**Task goal:** The response must be the exact lines from the one that contains "This screenshot has height=390, width=800." through the end of the material, with no pictures and no additional lines.
******************************
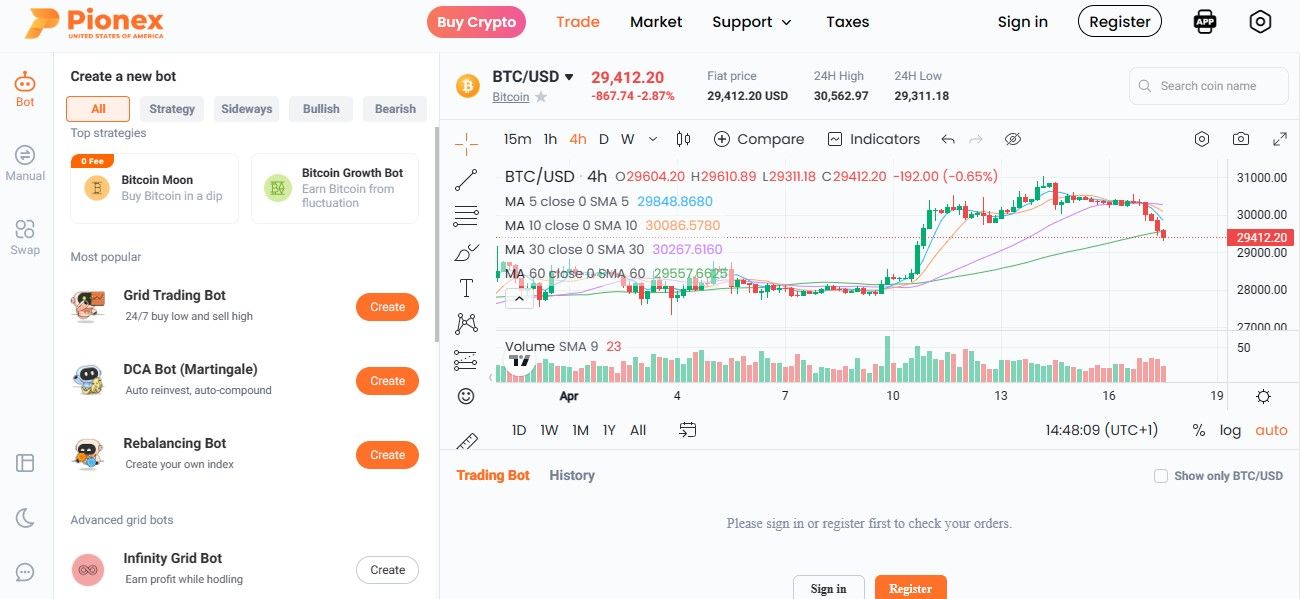
Task: Check the Show only BTC/USD box
Action: [x=1161, y=476]
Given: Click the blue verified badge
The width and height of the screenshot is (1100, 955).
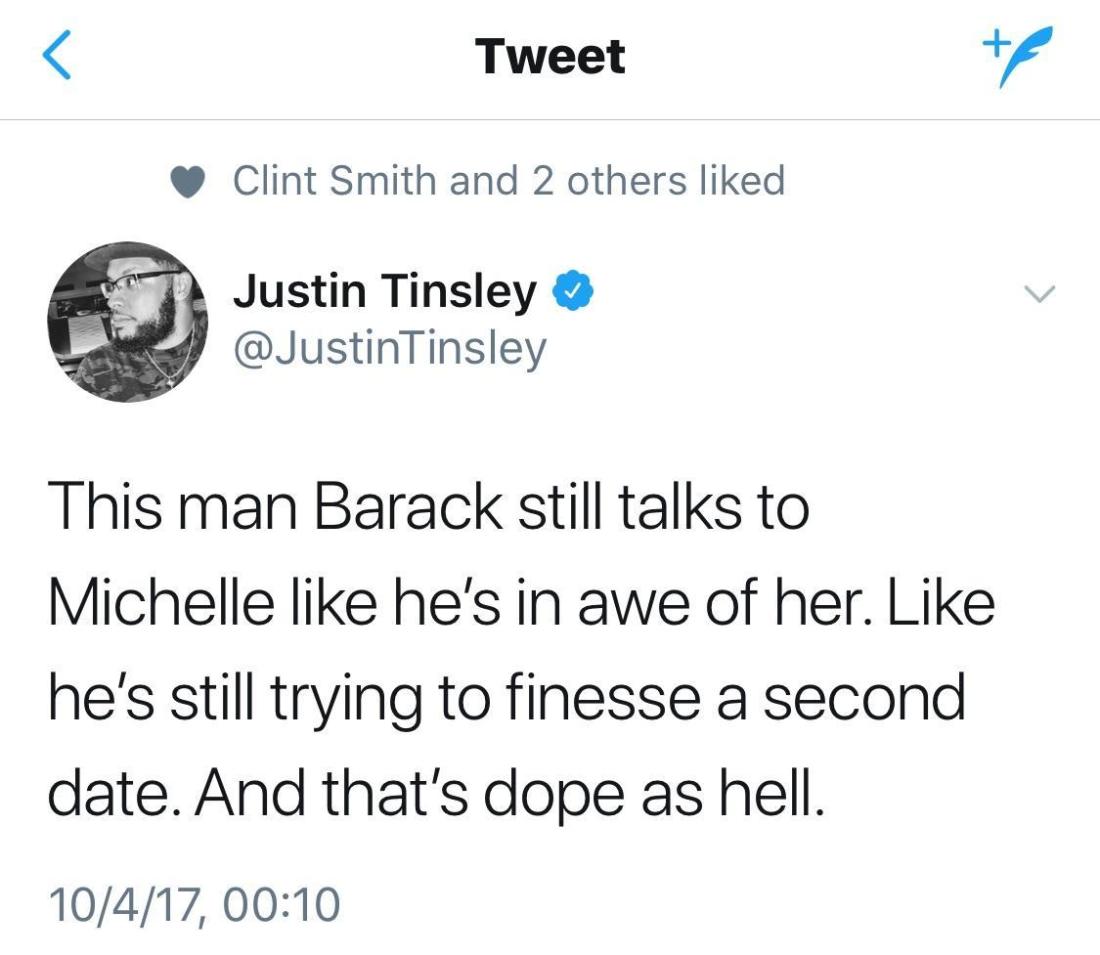Looking at the screenshot, I should (x=568, y=290).
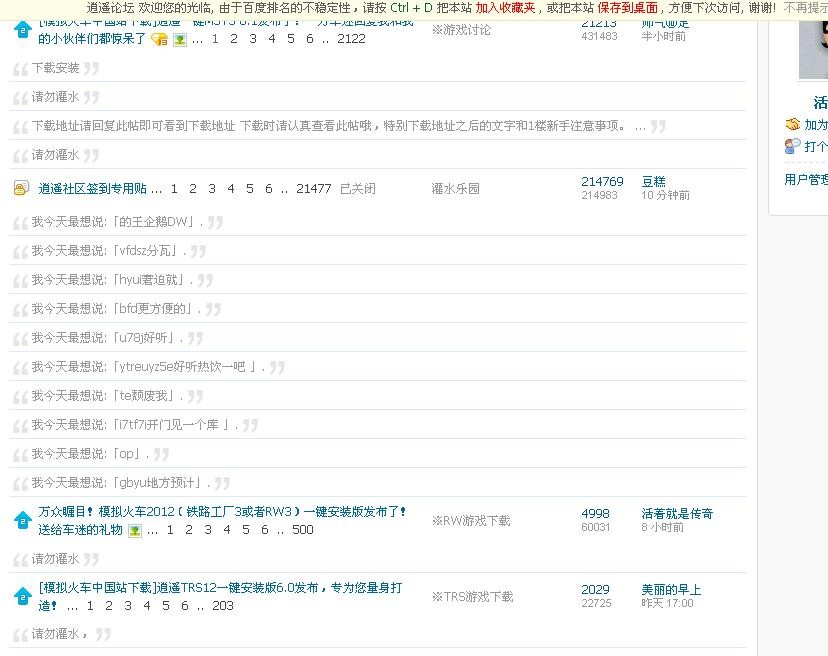Screen dimensions: 828x656
Task: Click the pinned icon of the topmost thread
Action: click(22, 30)
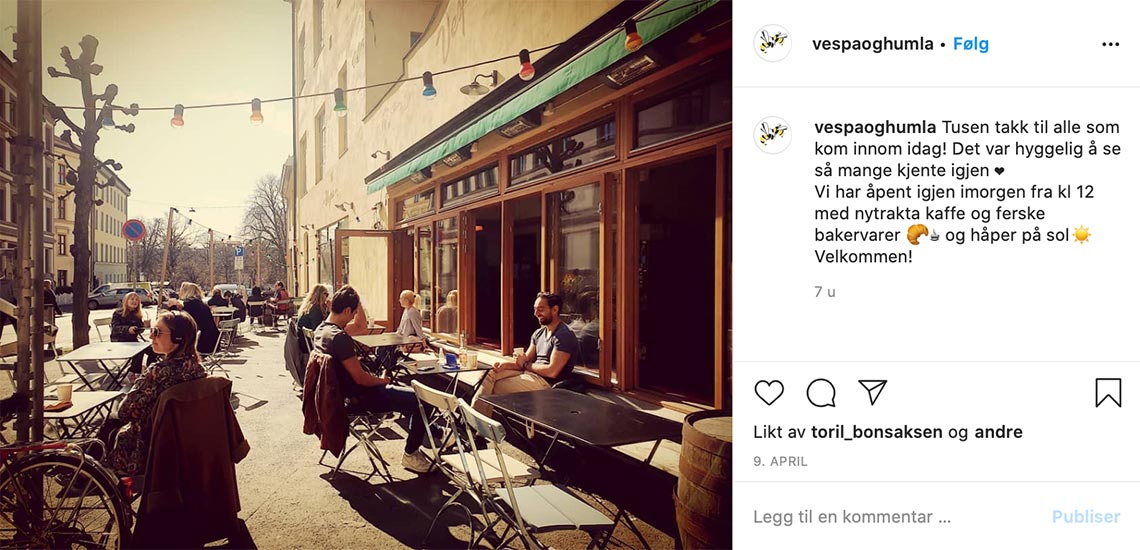This screenshot has width=1140, height=550.
Task: Share the post via paper plane icon
Action: tap(872, 392)
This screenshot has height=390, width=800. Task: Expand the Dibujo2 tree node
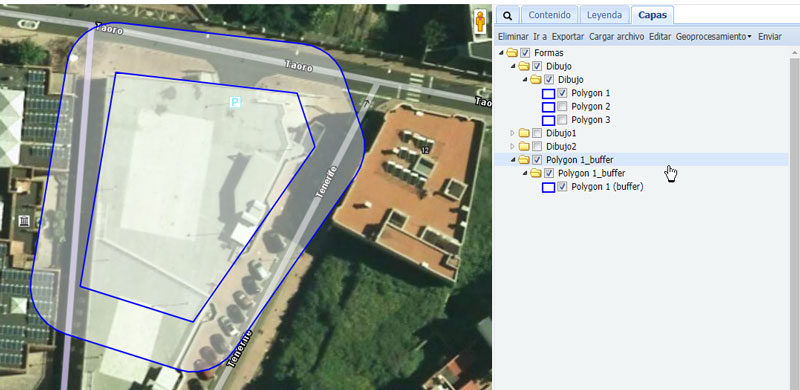(x=513, y=147)
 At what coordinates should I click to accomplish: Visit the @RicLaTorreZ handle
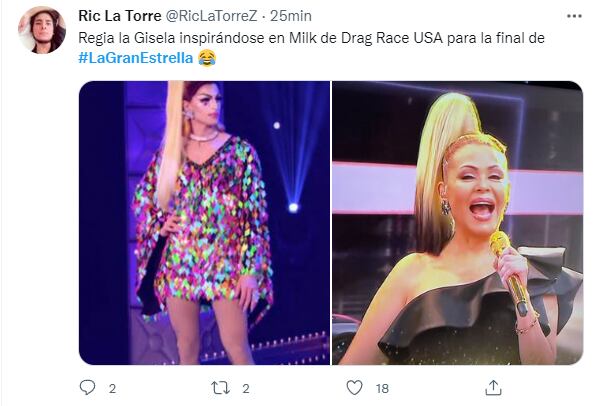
******************************
**Expected answer:**
This screenshot has height=390, width=800. Task: Expand the Dibujo2 tree node
(x=513, y=147)
 At what coordinates should I click to accomplish: Visit the @RicLaTorreZ handle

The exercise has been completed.